**YOUR TASK**
Lay out the lines of the listing below as a JSON list of strings, one string per line, starting at the line containing "Open Preferences" and ending at the line containing "(x=200, y=3)". Leave out any blank lines.

**MATERIAL SUPPLIED**
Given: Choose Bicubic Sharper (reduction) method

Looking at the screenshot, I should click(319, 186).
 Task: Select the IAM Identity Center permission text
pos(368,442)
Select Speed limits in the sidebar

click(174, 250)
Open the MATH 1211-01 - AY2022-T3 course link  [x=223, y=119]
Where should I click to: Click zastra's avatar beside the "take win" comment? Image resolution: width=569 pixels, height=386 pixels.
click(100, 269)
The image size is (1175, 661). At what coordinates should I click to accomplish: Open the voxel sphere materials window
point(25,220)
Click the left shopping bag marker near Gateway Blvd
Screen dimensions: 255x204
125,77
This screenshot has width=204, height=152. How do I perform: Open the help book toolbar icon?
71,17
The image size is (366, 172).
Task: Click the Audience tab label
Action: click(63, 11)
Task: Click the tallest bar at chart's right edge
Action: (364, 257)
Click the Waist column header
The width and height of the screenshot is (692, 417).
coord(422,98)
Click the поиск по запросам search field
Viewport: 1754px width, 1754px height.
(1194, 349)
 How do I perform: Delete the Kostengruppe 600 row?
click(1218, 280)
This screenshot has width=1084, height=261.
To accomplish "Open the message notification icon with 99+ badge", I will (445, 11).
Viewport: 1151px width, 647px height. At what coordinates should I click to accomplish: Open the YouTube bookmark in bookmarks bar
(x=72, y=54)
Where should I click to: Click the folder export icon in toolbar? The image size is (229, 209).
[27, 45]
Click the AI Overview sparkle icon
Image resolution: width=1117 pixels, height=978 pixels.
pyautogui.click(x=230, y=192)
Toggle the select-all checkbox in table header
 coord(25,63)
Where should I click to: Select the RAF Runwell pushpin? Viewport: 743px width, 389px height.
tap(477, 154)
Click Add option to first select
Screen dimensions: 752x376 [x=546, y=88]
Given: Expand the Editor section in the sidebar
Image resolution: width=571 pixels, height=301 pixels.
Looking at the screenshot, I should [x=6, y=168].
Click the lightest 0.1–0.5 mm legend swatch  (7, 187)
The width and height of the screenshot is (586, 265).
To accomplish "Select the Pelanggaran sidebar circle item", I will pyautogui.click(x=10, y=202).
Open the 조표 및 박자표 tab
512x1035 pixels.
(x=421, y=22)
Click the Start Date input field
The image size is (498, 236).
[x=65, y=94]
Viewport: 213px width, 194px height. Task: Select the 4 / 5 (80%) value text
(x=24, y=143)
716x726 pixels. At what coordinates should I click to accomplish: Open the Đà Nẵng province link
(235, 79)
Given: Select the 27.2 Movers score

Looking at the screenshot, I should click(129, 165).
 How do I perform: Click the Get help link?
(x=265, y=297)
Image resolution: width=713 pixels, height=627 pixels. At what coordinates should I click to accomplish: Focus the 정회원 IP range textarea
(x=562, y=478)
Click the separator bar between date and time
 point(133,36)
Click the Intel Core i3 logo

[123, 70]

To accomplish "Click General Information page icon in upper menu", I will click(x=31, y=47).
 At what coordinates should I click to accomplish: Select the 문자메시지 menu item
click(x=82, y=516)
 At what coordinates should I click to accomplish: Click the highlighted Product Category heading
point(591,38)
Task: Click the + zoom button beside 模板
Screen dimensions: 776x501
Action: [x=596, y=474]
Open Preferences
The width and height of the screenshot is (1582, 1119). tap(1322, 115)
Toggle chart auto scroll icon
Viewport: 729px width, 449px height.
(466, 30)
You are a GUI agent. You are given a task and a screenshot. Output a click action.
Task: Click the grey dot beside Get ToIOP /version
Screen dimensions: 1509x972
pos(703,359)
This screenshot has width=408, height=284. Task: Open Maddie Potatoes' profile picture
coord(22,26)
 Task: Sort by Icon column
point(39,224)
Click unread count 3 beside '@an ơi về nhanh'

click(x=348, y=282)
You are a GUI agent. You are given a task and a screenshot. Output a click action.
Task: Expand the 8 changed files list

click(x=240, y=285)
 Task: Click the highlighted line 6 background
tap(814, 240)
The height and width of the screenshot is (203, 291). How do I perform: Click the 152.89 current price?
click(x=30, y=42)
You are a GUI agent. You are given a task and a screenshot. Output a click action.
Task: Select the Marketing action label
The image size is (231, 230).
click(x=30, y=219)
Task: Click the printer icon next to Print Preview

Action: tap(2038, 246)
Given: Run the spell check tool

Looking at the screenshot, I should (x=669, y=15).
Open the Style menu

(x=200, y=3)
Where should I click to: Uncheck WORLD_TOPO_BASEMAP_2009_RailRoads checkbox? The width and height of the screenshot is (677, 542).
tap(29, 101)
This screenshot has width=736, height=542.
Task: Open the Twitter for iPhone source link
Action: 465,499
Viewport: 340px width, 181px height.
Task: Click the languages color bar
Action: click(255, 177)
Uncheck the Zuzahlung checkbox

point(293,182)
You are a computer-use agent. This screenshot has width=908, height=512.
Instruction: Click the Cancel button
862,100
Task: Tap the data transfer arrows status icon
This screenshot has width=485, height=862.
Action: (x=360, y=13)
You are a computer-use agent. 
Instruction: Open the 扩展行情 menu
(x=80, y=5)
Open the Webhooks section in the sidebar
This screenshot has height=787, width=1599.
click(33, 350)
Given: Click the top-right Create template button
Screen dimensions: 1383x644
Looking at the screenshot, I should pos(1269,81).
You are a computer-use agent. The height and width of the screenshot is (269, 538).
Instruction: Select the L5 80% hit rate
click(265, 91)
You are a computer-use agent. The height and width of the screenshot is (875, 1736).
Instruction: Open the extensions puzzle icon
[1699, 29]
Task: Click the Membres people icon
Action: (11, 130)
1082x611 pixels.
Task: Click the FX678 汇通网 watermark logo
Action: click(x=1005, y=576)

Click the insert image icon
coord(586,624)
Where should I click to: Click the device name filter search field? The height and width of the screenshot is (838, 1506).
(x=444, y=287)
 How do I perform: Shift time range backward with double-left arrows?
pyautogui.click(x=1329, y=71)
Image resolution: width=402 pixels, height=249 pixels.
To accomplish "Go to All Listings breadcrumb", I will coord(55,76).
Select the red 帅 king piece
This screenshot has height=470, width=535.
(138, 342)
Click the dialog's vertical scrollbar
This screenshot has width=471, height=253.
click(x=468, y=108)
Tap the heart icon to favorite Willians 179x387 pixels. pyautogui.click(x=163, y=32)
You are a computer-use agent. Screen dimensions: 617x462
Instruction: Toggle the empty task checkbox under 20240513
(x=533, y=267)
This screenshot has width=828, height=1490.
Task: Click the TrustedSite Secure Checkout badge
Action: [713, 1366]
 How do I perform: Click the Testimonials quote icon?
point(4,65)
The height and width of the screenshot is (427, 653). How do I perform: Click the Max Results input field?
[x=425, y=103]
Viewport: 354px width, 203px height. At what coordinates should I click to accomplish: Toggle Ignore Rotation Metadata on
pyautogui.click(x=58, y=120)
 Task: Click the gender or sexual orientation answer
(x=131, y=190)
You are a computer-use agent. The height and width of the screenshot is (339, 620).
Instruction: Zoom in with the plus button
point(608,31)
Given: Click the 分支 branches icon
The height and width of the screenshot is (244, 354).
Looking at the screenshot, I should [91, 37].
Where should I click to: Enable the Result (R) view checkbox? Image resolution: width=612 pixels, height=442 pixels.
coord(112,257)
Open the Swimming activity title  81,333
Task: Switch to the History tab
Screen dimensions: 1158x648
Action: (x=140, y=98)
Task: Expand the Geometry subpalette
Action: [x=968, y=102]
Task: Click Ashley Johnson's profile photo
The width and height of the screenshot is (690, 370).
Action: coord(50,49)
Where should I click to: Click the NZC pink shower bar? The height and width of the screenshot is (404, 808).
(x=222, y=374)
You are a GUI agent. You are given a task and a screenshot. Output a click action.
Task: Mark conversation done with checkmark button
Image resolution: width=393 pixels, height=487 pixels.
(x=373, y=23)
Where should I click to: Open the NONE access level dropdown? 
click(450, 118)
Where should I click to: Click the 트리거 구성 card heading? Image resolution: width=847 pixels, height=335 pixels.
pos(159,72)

**REPLY TO THE TASK**
[
  "Open Preferences",
  "The width and height of the screenshot is (1582, 1119). tap(1322, 115)",
  "Toggle chart auto scroll icon",
  "Viewport: 729px width, 449px height.",
  "(466, 30)",
  "You are a GUI agent. You are given a task and a screenshot. Output a click action.",
  "Task: Click the grey dot beside Get ToIOP /version",
  "Screen dimensions: 1509x972",
  "pos(703,359)",
  "This screenshot has width=408, height=284. Task: Open Maddie Potatoes' profile picture",
  "coord(22,26)",
  " Task: Sort by Icon column",
  "point(39,224)",
  "Click unread count 3 beside '@an ơi về nhanh'",
  "click(x=348, y=282)",
  "You are a GUI agent. You are given a task and a screenshot. Output a click action.",
  "Task: Expand the 8 changed files list",
  "click(x=240, y=285)",
  " Task: Click the highlighted line 6 background",
  "tap(814, 240)",
  "The height and width of the screenshot is (203, 291). How do I perform: Click the 152.89 current price?",
  "click(x=30, y=42)",
  "You are a GUI agent. You are given a task and a screenshot. Output a click action.",
  "Task: Select the Marketing action label",
  "The image size is (231, 230).",
  "click(x=30, y=219)",
  "Task: Click the printer icon next to Print Preview",
  "Action: tap(2038, 246)",
  "Given: Run the spell check tool",
  "Looking at the screenshot, I should (x=669, y=15).",
  "Open the Style menu",
  "(x=200, y=3)"
]